The thing about having Bisous is that she cares for me just as I care for her. When I am sad she comes to me to rub her belly and gives me kisses. When I am sick, she lays with her head on my leg, even if she has just slept the whole night. She is always excited to see me when I come home, whether I have been gone for hours or just five minutes. I tell her all my secrets and she never tells a soul or judges the decisions I make.
I could write a whole book (and have) about the little adventures we've had, the numerous activities we do together, or the little quirks that make her more special than any other companion, but at the moment, I am sad that I have to leave her behind while I take my trip abroad. I've only ever been away from Bisous for five days since I got her almost three years ago, and even then I cried for hours before and after leaving her.
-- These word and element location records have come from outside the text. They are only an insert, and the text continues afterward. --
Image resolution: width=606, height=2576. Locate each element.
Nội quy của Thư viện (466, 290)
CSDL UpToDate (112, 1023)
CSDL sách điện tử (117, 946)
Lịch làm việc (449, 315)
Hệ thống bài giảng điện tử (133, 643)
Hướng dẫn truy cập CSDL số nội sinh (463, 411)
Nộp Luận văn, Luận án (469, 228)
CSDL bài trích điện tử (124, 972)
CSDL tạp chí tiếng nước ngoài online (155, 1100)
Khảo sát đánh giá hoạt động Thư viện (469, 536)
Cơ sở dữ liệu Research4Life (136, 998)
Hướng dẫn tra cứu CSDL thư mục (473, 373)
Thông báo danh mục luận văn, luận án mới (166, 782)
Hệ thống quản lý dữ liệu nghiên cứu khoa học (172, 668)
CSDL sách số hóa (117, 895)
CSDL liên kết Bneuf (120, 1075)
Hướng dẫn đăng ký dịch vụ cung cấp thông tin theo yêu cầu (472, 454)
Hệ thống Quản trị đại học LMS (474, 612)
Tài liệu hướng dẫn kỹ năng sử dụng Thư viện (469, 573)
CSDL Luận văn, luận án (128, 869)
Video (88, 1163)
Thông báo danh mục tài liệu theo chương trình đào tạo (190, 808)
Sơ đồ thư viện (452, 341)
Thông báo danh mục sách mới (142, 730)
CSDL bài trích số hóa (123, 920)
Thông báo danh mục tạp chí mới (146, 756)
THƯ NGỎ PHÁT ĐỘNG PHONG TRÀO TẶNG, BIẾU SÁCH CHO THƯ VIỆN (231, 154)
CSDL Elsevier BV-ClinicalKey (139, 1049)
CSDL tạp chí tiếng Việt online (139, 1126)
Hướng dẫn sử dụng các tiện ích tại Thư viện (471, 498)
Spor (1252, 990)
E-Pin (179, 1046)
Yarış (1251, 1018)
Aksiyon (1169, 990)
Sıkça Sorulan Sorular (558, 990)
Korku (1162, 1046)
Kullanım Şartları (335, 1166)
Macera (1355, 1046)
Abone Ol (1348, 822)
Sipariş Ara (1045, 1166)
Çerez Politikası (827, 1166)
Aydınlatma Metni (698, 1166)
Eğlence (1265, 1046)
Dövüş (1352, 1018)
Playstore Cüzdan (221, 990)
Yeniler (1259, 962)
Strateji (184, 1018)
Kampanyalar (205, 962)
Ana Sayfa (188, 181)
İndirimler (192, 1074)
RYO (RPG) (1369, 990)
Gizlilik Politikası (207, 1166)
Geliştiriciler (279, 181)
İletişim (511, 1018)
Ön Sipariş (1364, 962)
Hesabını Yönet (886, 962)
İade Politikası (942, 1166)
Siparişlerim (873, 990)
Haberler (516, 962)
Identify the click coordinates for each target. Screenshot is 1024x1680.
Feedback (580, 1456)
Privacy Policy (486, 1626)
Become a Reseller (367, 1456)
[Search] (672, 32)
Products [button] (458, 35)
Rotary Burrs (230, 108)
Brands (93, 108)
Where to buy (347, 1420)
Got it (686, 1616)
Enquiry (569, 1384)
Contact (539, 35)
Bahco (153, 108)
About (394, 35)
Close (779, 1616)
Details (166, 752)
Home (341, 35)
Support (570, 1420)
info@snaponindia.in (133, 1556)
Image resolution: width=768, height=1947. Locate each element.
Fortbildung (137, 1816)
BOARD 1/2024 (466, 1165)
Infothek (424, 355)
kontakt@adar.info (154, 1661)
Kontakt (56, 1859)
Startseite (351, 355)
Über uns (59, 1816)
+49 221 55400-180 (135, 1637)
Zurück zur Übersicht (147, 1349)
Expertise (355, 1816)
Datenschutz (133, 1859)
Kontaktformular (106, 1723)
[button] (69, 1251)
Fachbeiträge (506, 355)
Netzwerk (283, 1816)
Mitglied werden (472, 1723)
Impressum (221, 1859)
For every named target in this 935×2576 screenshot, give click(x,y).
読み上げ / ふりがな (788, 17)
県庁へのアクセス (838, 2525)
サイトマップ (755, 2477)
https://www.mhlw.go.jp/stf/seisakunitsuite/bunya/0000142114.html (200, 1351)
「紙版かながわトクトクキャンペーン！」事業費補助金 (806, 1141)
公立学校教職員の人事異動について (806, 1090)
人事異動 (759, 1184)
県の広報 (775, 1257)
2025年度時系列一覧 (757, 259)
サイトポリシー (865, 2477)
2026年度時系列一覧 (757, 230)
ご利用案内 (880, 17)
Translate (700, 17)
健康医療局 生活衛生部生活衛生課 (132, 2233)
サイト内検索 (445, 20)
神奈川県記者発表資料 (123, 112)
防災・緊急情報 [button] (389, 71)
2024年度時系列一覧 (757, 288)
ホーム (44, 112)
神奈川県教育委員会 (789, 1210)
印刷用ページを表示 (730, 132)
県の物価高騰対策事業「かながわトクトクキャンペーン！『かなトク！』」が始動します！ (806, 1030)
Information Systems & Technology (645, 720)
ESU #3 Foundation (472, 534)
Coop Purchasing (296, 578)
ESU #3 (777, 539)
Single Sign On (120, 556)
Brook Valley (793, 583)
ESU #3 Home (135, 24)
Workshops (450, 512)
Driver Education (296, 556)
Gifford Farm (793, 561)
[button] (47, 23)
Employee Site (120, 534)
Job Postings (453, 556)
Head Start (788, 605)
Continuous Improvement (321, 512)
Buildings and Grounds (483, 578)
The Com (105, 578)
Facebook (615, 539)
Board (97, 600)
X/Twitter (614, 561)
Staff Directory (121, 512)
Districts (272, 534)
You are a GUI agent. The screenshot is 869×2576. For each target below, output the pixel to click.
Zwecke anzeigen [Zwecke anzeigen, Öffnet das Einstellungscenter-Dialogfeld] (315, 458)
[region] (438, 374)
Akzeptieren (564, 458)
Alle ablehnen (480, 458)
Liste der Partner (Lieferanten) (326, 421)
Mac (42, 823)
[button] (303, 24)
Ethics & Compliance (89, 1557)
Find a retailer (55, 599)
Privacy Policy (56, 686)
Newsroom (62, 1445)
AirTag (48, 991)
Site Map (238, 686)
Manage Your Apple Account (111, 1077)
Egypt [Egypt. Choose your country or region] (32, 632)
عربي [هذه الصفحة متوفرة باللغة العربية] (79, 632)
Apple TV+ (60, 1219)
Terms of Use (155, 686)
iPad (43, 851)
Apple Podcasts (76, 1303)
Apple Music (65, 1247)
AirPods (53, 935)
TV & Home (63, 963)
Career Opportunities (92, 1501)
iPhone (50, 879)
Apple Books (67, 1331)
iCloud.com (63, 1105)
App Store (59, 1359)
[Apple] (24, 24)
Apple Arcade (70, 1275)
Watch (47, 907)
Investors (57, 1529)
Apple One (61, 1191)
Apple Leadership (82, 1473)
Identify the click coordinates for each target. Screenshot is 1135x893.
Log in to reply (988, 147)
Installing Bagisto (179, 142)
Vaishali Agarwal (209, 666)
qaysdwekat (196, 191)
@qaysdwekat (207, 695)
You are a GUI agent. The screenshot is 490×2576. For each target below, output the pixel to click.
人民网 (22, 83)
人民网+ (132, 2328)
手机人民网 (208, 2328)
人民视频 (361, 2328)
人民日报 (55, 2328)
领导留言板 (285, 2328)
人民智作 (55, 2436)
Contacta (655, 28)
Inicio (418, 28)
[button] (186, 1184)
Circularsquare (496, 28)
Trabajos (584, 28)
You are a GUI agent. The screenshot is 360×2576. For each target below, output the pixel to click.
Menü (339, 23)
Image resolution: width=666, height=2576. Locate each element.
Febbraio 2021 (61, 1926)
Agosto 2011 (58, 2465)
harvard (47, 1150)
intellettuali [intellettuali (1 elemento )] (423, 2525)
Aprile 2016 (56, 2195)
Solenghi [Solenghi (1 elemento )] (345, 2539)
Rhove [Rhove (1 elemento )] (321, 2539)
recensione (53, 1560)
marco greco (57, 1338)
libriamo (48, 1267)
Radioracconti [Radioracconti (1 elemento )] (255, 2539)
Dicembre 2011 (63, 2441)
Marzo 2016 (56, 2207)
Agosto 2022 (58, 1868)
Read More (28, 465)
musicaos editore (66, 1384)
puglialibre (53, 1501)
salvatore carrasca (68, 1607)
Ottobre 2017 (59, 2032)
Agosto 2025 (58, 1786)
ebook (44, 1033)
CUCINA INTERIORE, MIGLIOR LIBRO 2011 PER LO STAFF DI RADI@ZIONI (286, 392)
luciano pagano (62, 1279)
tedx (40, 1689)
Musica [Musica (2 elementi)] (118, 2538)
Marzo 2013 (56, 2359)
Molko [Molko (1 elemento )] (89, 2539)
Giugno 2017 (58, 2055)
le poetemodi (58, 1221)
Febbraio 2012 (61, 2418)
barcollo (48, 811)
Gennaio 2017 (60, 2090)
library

Our family, friends, and loved ones understand that when we leave we will come home again. They may be sad for a bit because they miss us, but a dog cannot understand that. So in leaving her even for a vacation, she does not know why I left or why should could not come with me. If you know me at all, you'd know that Bisous rides with me to almost every place I go. She loves the ride more than I do. Bisous will be in very capable loving hands while I am away, but it does not take the sting of leaving her behind away.